Don't be embarrassed or uncomfortable when you're not appreciated or liked. Because you know what? There are different kinds of people, and sometimes people aren't going to like you. When you're in a doctor's office, and they've given you three minutes to tell you a diagnosis, and they don't give you answers — demand more answers. Demand more time. Ask the hard questions. And if there are people who aren't listening to you, the patient — or me, the caregiver — push harder. Get a second opinion. Know that there is something you can do. There's always something we can do.
How has your personal experience with advocacy influenced the kind of stories you're drawn to tell as an actor?

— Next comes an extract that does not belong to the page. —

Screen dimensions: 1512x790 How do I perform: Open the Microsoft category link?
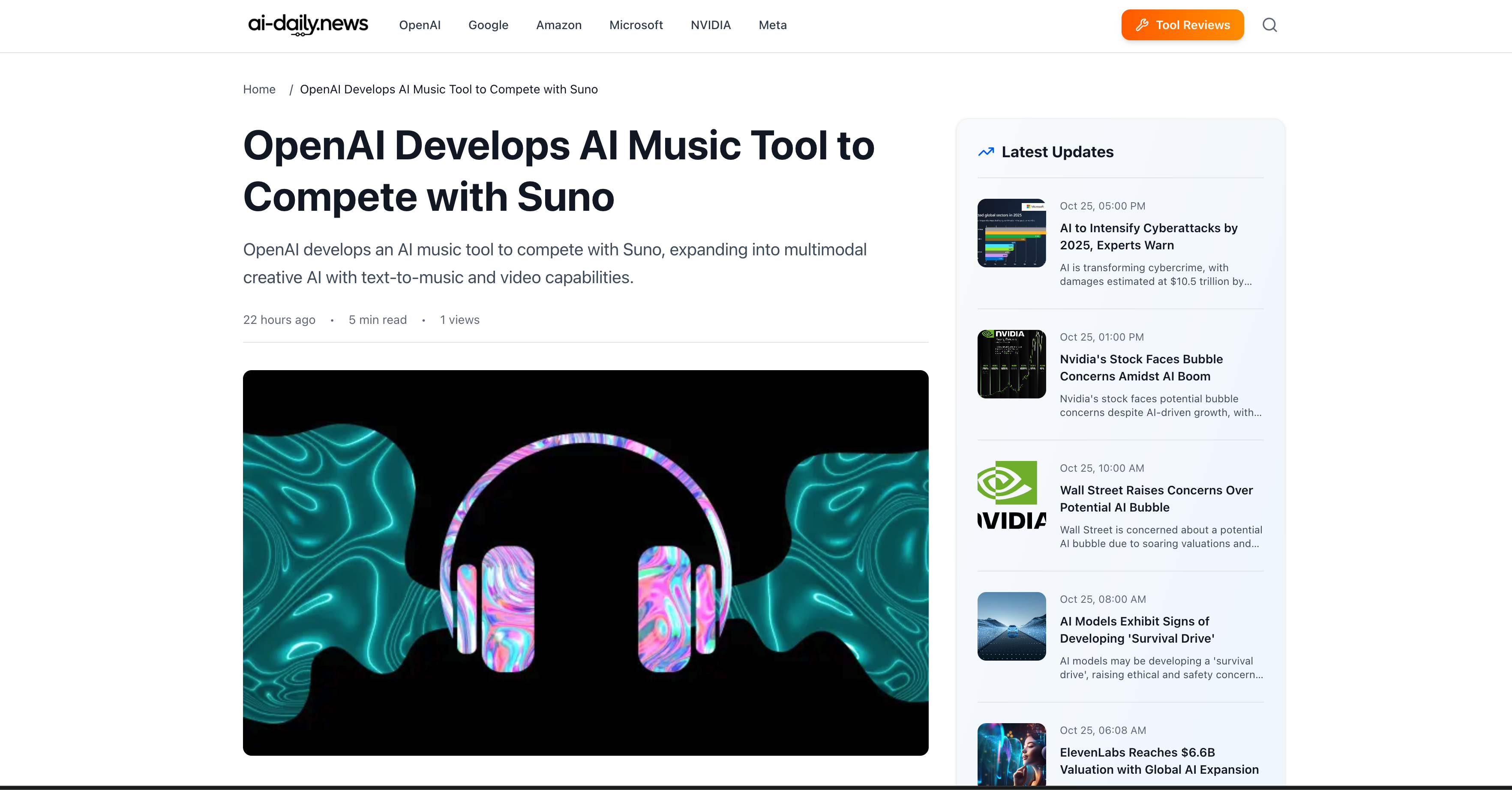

I start with empathy. The deeper our life experience, the deeper we can go in bringing our own humanity, vulnerabilities, and life experience to the roles we play and the stories we tell. Like when I did Wild — we shared a story that can teach others about this life experience, about community, about connection, about taking care of each other. This should be a theme everywhere we turn. Within our own families, as we raise the next generation, we need to raise them to take care of themselves, each other, their elders, and their community.